La ley venía a reconocer una realidad (y a impedir futuras molestias): tres semanas antes se habían prohibido las actividades de todos los partidos políticos que no fueran el oficial.
Sin embargo para entender cómo pudo suceder esto hay que ir más atrás. Pero no es necesario retroceder demasiado: Hitler se apropió
del poder en muy poco tiempo, con unos pocos movimientos enérgicos
aprovechó la debilidad de von Hindenburg, la perplejidad de sus
oponentes y la pasividad y anuencia del pueblo alemán.

En
esos primeros meses de 1933 cambió la historia de Occidente para
siempre. Hitler no sólo llegó al poder, sino que eliminó a sus rivales y
opositores y destruyó la división de poderes (Getty Images)El incendio del Reichstag
el 27 de febrero de 1933, le dio la oportunidad de aplicar medidas de
excepción. Ente ellas abolió al Partido Comunista y persiguió a sus
miembros y dirigentes a los que señalaron (falsamente) como los
responsables. No se quedó allí, presentó ante el parlamento una ley
llamada de Habilitación Especial. Este nuevo instrumento le conferiría
plenos poderes, dejaría al Parlamento convertido en algo ornamental. La
Constitución de Weimar requería mayorías especiales para que una ley de
ese tipo saliera. Los dos tercios de los legisladores debían aprobarla.

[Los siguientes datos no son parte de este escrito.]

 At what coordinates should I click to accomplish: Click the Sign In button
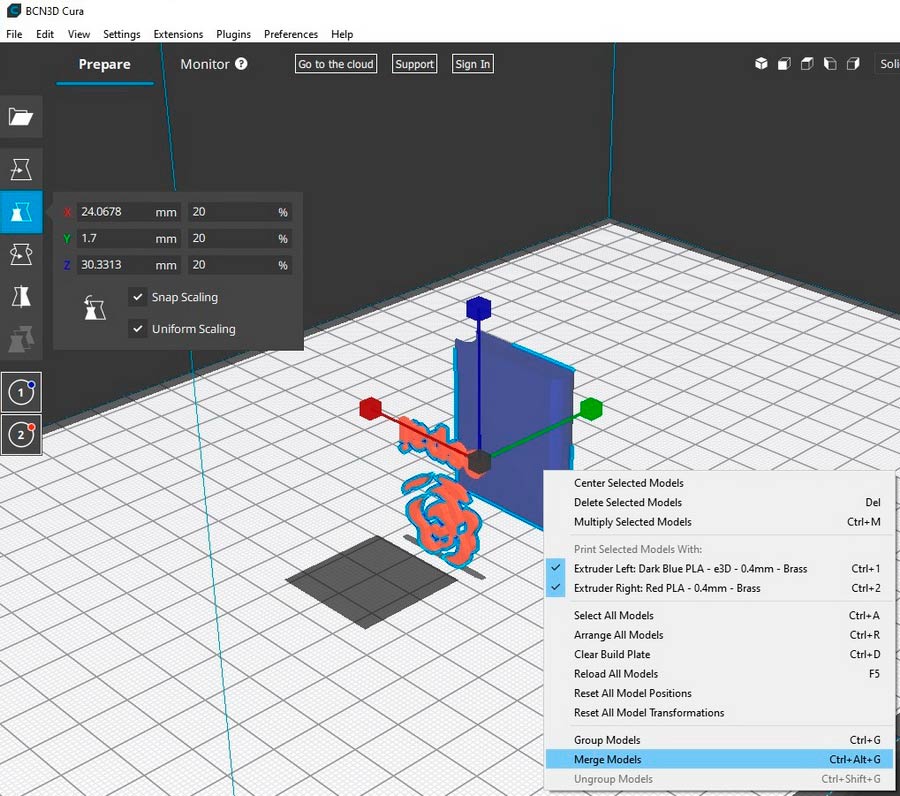[x=472, y=64]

Ese no iba a ser un obstáculo para Hitler y sus hombres a los que la
llegada al poder les terminó de desbocar sus ambiciones. No querían que
hubiera nadie más que ellos. Al otro, al distinto, al que pensaba
diferente, había que eliminarlo. Esa lógica (y el poder que la sociedad
alemana le permitió irrogarse y hasta le cedió) terminó en la peor
tragedia del Siglo XX.
El
resto fue retorcer algunas cuestiones reglamentarias, presionar y
extorsionar a algunos de los parlamentarios, comprar a otros y dejar a
los socialdemócratas expresar su descontento en franca minoría, como si
les dieran una última posibilidad de quejarse en público, como si fuera
la salida a empujones de la escena. La Ley Habilitante tenía un nombre
oficial más pretencioso (y visto a la distancia, delirante): Ley para el Remedio de las Necesidades del Pueblo y del Reich.

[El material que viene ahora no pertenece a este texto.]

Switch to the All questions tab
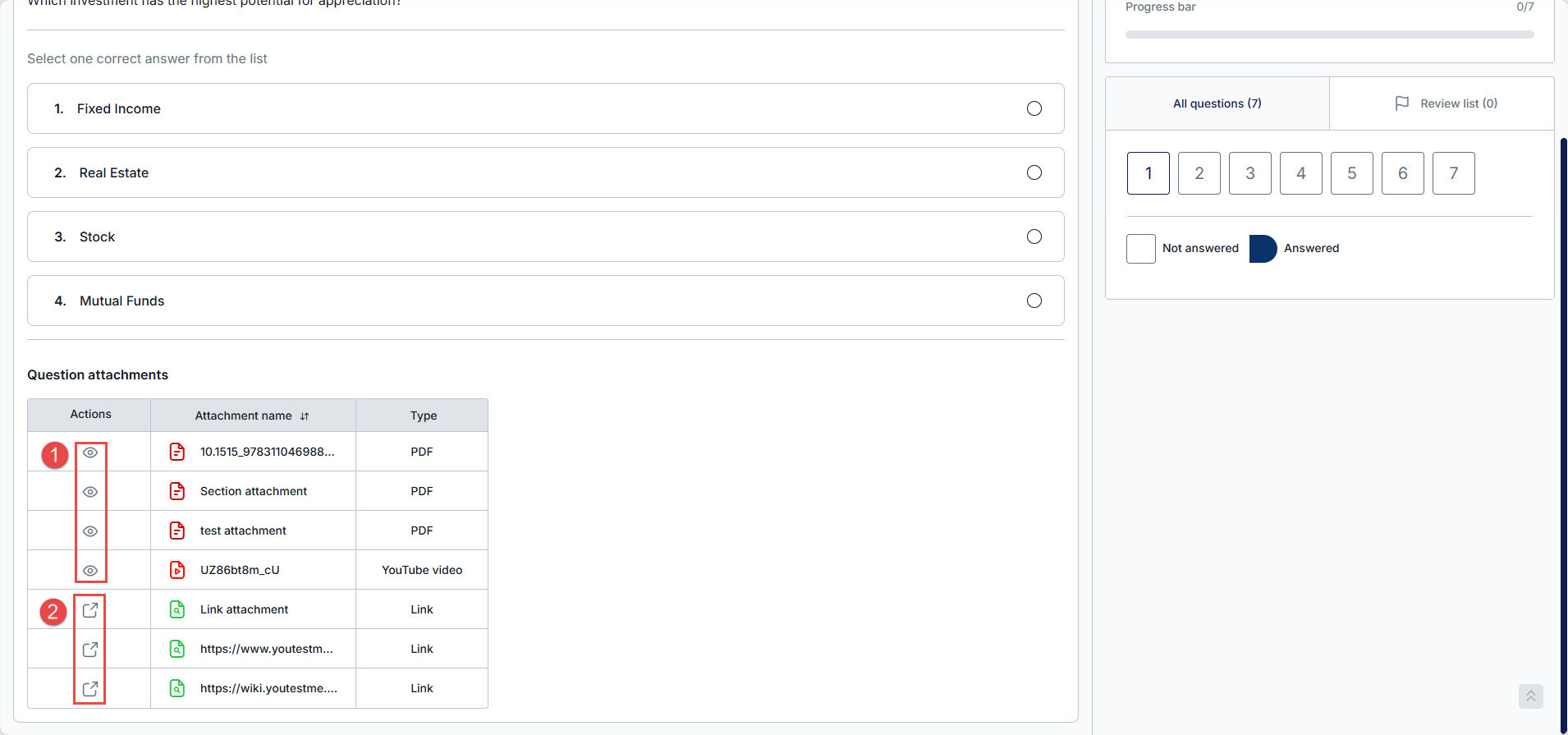 click(x=1217, y=103)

¿Cuál era ese remedio? Darle todo el poder a Hitler. Que los tres
poderes se fundieran en él, convertirlo en máximo autoridad y en la
única palabra. En la fuente de legitimidad de cada norma. La palabra de Hitler era la Ley Suprema.
La
norma tenía cinco artículos y su redacción técnica y algo enrevesada
podía confundir. Para que eso no sucediera, para que se entendiera de
manera cabal su alcance, Joseph Goebbels dijo al día siguiente: “La
voluntad del Führer ha quedado establecida totalmente, los votos ya no
importan más. Sólo el Führer decide”. Y después agregó en un
rapto infrecuente de sinceridad, quizá vulnerable a la sorpresa
agradable (para él): “Esto ha sucedido mucho más rápido de lo que
imaginábamos”.
Y
así era. El ascenso había sido meteórico y fruto no sólo de la
persistencia y ambición de Hitler, de su falta de escrúpulos, sino
también de circunstancias confusas, de un tiempo inestable, que Hitler
hizo jugar a su favor con su voracidad implacable e impúdica.
Durante
una década, Hitler había intentado acceder al poder. Parecía que nunca
iba a conseguirlo. Pero todo cambió el 30 de enero de 1933En esos primeros meses de 1933
cambió la historia de Occidente para siempre. Hitler no sólo llegó al
poder, sino que eliminó a sus rivales y opositores, destruyó la división
de poderes, su palabra fue la instancia superior del estado y terminó
prohibiendo toda actividad política. La República de Weimar ya no
existía más. El nazismo comenzaba su periodo de dominio y destrucción.
En
menos de seis meses, Hitler había tomado el control. En Alemania,
durante los brindis de Año Nuevo de 1933, nadie hubiera podido prever el
estado de situación que presentaría el poder en su país para mitad de
ese año.
Durante una década, Hitler había intentado acceder al poder. Parecía que nunca iba a conseguirlo. Pero todo cambió el 30 de enero de 1933.
Esa
noche Berlín se llenó de gente. Marchaban con aire marcial pero en el
filo del desborde. Vociferaban y cantaban. Llevaban antorchas que
blandían en el aire y encendían la oscuridad. Algunos estaban de negro,
otros de uniforme. Estaban celebrando la llegada al poder de su líder.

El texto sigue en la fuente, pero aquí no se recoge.